While there is a discussion of the theater on today’s (5/28) commission agenda, it is to be deferred.
Back in September, Miami Dade College pulled out of negotiations with the city for the management of the theater.
“After careful consideration and due diligence, Miami Dade College has decided not to pursue the Olympia Theater endeavor with the City of Miami,” the college had said in a press release. “The financial figures did not work for the college for the management of the theater and apartments. We thank the city staff for its professionalism and time on this matter.”
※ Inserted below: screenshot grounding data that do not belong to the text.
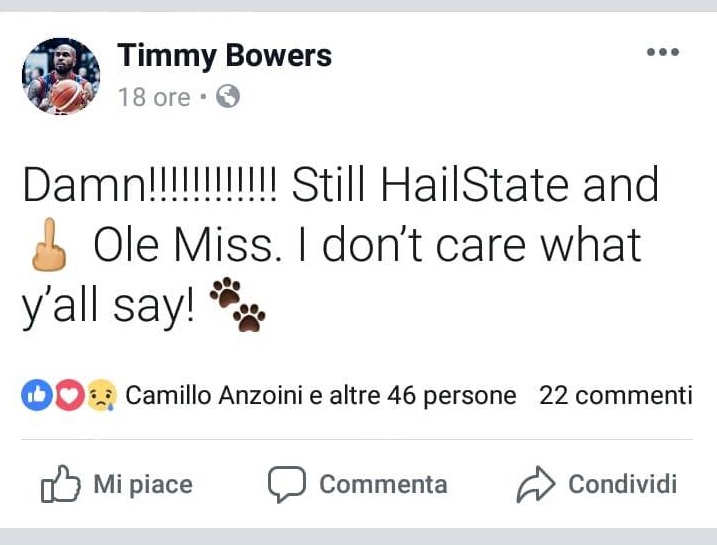The width and height of the screenshot is (717, 545).
Task: Open the three-dots post options menu
Action: (662, 53)
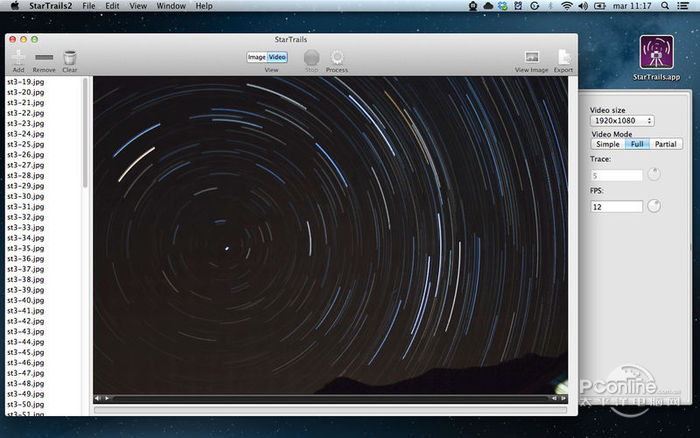700x438 pixels.
Task: Open the Wi-Fi status menu
Action: tap(567, 6)
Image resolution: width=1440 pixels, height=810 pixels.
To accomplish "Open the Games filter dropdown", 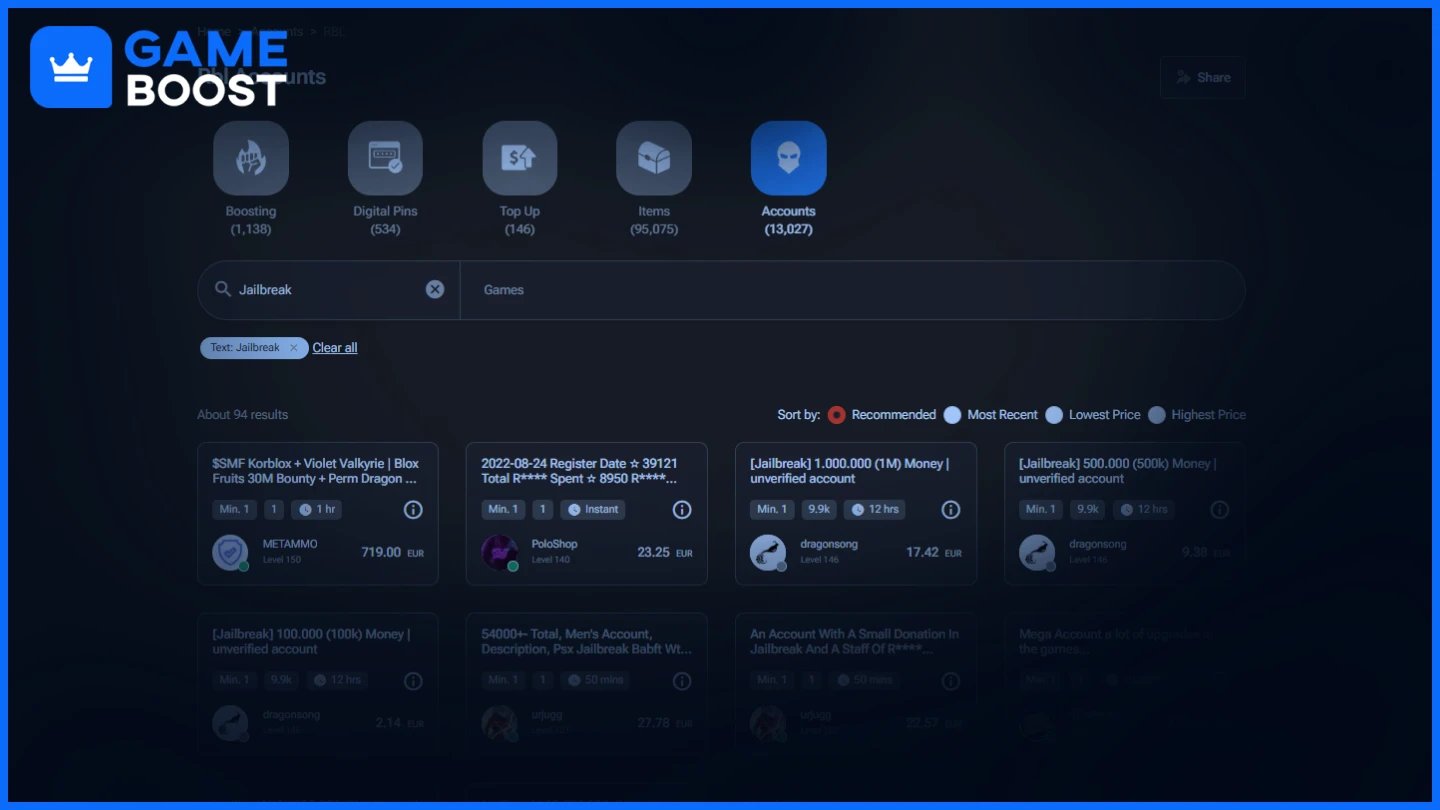I will pos(852,290).
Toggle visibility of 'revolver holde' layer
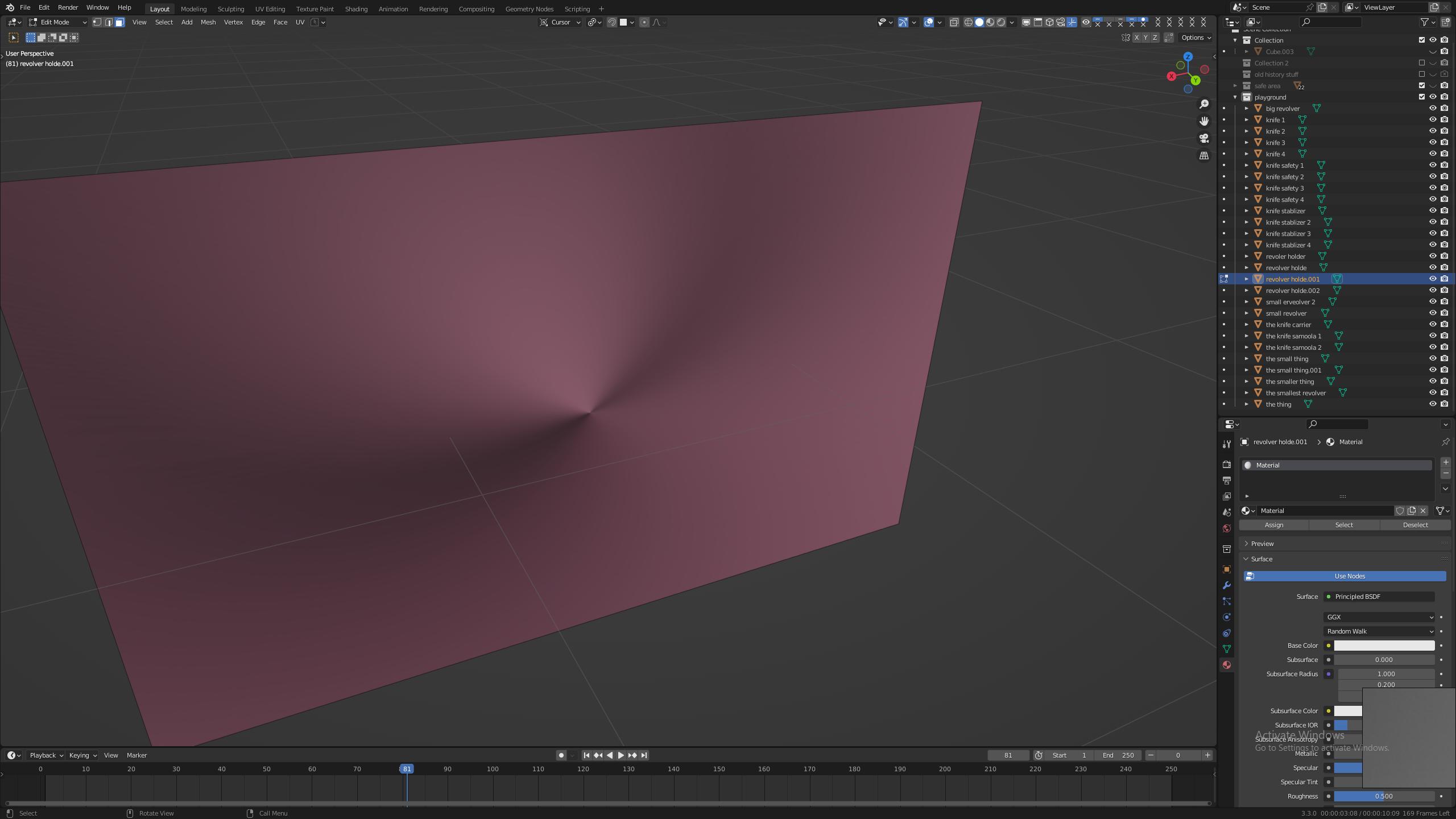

The college’s withdrawal was one of several close calls for the theater. Last year, the city commission turned down an unsolicited proposal from New Urban International for a public-private partnership that included plans to convert the residential units above the theater into a boutique hotel and renovate the theater, among other things.
In 2017, Related Urban Development Group LLC submitted an unsolicited proposal to form a public-private partnership to redevelop residential units above the theater as well as making capital improvements to the theater. However, they then walked it back.
The Olympia Theater opened in 1926. It was designed by Architect John Eberson and boasts a Venetian interior design. The building served as a movie palace and showcased Vaudeville acts, and has featured world-class performers including Luciano Pavarotti, Etta James and B.B. King.
The Olympia Theater and Office Building was placed on the National Register of Historic Places in 1984.
The theater is managed by the Olympia Center Inc., which oversees the building’s 73 units as well.
In 1976, South Florida philanthropist Maurice Gusman saved the theater from demolition. He then deeded the theater to the City of Miami under a covenant it be managed by the Miami Parking Authority. Therein lies the current lawsuit.
The Maurice Gusman Cultural Center for the Performing Arts Inc., a dissolved Florida not-for-profit corporation, sued the city, claiming a breach in agreement when the Department of Off-Street Parking of the City of Miami, better known as the Miami Parking Authority, in 2011 forfeited its oversight and management of the property. The case remains in litigation.